> Work instruction
What is needed is every line of the data that includes the word "agent". Please copy each one.

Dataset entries

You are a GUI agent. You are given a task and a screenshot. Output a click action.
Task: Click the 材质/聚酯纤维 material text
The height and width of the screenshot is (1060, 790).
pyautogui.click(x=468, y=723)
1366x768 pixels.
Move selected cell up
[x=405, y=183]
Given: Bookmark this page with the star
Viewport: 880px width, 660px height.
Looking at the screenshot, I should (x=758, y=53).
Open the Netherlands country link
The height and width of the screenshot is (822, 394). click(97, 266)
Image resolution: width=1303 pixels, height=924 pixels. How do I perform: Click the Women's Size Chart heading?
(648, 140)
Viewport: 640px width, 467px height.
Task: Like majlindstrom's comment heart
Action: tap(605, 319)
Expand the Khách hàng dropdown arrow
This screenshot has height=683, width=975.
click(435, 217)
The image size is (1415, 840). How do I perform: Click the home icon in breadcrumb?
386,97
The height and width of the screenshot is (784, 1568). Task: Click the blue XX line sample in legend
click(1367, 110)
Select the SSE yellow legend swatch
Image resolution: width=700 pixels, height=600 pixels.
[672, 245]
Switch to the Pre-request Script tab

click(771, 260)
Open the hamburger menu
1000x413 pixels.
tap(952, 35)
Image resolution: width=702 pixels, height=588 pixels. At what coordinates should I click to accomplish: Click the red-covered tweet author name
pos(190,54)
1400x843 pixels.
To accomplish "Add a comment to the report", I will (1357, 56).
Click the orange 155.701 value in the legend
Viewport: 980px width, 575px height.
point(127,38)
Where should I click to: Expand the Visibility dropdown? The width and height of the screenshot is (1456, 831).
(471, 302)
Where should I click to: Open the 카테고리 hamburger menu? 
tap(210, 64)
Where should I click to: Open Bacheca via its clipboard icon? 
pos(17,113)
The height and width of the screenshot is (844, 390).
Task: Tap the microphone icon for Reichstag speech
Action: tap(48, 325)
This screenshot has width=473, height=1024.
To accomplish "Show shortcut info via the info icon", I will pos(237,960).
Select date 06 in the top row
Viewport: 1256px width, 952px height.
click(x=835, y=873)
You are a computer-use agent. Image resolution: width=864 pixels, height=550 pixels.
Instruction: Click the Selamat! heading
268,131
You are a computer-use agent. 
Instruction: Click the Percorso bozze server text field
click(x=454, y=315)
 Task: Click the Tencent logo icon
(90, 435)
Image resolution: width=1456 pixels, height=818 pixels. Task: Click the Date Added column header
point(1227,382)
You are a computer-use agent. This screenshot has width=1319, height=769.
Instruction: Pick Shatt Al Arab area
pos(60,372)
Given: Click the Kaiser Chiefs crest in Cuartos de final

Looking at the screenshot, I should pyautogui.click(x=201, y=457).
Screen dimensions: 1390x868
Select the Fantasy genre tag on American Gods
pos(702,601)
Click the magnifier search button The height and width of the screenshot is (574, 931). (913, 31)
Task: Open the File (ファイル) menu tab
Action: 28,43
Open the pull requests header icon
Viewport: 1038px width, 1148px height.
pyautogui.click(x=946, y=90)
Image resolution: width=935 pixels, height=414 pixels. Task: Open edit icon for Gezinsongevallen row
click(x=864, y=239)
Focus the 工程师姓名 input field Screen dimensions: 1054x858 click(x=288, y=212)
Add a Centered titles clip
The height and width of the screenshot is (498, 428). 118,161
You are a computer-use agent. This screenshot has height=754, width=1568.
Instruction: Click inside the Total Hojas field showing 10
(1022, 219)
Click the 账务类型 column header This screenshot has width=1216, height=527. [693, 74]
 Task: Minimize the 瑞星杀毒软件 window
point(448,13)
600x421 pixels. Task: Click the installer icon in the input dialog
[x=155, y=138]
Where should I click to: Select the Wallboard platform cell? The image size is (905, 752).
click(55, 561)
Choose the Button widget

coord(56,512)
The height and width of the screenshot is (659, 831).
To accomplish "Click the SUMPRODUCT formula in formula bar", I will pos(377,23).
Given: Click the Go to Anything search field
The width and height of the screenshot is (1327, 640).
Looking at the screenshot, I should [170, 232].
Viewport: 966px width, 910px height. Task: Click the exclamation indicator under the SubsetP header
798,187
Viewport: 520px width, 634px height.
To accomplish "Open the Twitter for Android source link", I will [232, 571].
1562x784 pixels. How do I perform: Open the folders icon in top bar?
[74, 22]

> Exercise output
You are a GUI agent. You are given a task and a screenshot. Output a click action.
You are a computer-use agent. Image resolution: width=864 pixels, height=550 pixels.
You are a computer-use agent. 
You are a computer-use agent. This screenshot has width=1319, height=769.
You are a computer-use agent. This screenshot has height=754, width=1568.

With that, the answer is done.